Mine Planning and Equipment Selection 2002

Modeling condition and performance of mining equipment

Tad S. Golosinski and Hui Hu

Department of Mining Engineering, University of Missouri-Rolla, Rolla, MO 65409-0450, USA

ABSTRACT: The paper follows on the earlier MPES publication that suggested use of data mining techniques to model operation of mining equipment. It reports on the new developments that concentrated on modeling of performance and condition of mining trucks based on the analysis of digital data collected in the field by truck vital sign information and management system. The models developed as the result of this work allow for projection of truck condition and performance into future with reasonably high accuracy. As such they allow for better control of mining operation and are expected to find numerous applications in mines worldwide.

Mine Planning and Equipment Selection 2002

1 INTRODUCTION

Modern mining equipment is equipped with numerous sensors that monitor its condition and performance. Data collected by these sensors is used to alert the operator to existence of abnormal operating conditions and to perform emergency shutdown if the pre-set upper or lower limits of the monitoring parameters are reached. This data is also used for post-failure diagnostics and for reporting and analysis of equipment performance. Availability of this voluminous data, together with availability of sophisticated data processing methods and tools, allow for extraction of additional information contained in the data. One method that may permit this is data mining (Golosinski, 2001 and Golosinski and Hu, 2001).

The research presented in this paper investigates use of the data collected from various sensors installed on the mining truck for construction of a truck model, which allows for reliable prediction of both the truck performance and its condition into the future. Subject to research was data collected by a variety of sensors installed on off-highway mining trucks that together constitute the VIMS (Vital Information Monitoring System) system of Caterpillar (Caterpillar 1999). The data mining tool was the IBM Intelligent Miner for Data (IBM 2000).

2 DATA DESCRIPTION

The data used in this research consists of snapshot (event recorder) and datalogger records, each containing values of 70 truck parameters measured over a period of time. The data was collected from 6 Caterpillar 789B trucks during their operation in a surface mine.

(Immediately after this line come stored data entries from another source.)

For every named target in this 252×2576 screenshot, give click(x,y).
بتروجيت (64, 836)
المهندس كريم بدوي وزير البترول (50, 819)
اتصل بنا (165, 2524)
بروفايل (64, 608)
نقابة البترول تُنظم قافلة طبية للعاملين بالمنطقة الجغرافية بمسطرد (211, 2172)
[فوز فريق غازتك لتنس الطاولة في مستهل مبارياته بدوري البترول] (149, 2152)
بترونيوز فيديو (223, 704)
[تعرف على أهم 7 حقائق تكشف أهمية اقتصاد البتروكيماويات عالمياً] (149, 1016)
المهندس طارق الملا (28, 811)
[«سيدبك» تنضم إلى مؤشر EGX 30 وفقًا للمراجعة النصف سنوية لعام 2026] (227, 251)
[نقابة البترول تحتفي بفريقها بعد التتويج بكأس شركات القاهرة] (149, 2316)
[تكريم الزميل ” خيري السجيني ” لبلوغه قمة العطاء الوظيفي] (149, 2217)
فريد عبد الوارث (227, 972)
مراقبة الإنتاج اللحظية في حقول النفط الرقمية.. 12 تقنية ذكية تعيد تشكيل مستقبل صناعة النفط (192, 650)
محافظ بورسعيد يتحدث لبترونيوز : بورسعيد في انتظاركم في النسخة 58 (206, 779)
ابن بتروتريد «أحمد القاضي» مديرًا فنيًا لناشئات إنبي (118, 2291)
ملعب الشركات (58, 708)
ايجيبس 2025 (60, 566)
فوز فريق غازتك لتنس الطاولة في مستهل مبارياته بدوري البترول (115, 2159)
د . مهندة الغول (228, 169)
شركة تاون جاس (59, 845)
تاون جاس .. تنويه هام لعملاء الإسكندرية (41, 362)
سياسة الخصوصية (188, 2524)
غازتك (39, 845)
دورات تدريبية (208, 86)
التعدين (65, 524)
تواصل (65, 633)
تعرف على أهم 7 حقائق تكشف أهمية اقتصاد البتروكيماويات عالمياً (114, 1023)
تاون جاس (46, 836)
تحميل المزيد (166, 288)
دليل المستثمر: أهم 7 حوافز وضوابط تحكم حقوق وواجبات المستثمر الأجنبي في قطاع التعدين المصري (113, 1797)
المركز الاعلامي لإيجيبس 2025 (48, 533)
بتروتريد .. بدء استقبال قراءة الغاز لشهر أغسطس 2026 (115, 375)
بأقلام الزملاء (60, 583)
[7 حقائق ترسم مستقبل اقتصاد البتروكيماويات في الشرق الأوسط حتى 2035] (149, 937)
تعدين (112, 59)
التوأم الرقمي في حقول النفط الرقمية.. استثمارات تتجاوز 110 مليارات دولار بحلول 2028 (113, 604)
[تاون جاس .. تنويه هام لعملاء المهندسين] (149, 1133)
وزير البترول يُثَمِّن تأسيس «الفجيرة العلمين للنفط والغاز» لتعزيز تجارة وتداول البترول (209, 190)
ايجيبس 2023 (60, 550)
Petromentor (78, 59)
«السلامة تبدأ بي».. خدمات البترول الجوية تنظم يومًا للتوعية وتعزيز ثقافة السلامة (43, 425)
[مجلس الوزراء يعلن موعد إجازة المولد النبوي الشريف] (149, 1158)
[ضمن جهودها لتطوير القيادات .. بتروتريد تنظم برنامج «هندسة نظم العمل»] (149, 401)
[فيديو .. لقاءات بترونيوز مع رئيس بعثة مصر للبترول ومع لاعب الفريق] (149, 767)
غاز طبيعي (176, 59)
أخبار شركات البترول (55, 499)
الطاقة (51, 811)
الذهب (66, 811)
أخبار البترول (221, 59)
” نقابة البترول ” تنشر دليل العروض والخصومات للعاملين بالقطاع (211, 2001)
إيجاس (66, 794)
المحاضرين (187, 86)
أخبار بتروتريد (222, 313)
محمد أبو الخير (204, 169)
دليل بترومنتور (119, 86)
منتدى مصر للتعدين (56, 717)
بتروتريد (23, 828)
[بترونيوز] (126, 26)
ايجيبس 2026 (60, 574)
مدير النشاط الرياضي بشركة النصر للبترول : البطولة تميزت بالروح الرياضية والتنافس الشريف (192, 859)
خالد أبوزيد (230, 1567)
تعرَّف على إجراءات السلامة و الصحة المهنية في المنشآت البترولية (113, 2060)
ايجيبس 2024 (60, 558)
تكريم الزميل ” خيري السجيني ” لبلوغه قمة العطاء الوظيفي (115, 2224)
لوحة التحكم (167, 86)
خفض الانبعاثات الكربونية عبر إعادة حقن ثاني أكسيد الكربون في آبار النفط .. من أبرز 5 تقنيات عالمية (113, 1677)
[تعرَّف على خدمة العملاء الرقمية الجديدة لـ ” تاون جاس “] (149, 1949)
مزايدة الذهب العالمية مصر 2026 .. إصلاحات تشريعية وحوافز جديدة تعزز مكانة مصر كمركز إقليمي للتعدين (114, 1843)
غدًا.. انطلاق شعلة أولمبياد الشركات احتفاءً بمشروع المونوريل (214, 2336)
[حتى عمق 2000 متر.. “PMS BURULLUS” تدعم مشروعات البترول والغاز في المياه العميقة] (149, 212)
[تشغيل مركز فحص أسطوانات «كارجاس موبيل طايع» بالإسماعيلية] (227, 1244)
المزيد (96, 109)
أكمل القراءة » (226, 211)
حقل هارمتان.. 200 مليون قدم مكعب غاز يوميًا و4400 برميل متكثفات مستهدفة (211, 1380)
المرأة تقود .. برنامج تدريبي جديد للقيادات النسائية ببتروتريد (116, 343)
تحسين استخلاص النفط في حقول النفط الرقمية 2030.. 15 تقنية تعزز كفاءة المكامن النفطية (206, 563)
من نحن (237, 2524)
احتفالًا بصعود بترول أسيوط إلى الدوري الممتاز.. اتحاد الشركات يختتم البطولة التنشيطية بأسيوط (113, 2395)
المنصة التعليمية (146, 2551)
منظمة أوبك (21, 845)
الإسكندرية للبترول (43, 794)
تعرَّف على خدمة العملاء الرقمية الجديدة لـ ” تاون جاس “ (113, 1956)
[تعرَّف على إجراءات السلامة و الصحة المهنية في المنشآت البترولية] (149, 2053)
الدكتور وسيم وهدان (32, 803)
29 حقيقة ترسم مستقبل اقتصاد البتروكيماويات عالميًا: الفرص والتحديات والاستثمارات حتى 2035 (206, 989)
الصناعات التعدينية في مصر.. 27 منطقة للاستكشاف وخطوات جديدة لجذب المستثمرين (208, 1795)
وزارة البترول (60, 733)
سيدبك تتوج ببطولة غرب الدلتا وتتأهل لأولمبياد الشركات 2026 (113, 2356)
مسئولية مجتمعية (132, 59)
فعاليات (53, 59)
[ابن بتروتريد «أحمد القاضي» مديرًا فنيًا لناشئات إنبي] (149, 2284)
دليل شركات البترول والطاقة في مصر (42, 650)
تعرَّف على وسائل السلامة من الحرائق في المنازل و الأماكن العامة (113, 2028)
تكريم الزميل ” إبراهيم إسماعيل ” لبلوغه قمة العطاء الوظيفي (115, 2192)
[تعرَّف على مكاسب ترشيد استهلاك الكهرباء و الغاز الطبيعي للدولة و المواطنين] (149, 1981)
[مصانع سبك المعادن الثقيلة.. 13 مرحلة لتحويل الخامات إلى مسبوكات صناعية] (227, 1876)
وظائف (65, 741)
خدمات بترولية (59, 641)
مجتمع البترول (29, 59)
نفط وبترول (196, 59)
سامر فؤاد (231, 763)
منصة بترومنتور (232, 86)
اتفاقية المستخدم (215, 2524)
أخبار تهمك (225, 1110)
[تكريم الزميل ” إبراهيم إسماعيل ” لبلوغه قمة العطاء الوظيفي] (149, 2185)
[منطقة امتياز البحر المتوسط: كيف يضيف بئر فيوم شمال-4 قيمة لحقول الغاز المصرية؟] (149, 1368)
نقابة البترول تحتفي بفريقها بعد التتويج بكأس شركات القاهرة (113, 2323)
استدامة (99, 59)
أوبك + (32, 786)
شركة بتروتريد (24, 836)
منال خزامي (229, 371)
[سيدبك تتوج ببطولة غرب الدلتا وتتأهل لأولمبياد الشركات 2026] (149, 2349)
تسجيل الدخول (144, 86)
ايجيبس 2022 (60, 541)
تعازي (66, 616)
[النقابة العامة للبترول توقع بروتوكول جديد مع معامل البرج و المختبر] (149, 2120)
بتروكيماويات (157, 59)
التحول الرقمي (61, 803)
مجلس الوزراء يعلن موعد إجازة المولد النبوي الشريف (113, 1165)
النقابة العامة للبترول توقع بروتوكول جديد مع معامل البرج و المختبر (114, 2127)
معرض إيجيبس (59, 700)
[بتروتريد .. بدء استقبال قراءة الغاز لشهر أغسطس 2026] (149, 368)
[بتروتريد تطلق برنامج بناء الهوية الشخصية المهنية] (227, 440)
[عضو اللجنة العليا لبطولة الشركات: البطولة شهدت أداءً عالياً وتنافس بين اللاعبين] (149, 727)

The snapshot stores a segment of truck history that contains values of all 70 monitored parameters recorded during the period of six minutes. Each parameter value recorded once per second. The snapshot recording is triggered by one of a set of predefined events, usually occurrence of an abnormal situation indicated by a critical value of a monitored parameter. A snapshot record describes truck conditions from five minutes before the event to one minute after the event (Caterpillar 1999). In this paper, every snapshot record is called “event” for simplicity.

Unlike snapshot, the data logger records values of all truck parameters that are monitored by VIMS over varying periods of time, also at one-second intervals (Caterpillar 1999). The recording is triggered and stopped manually, with individual records covering periods of up to 30 minutes of truck operation. Datalogger records do not have to be associated with any events.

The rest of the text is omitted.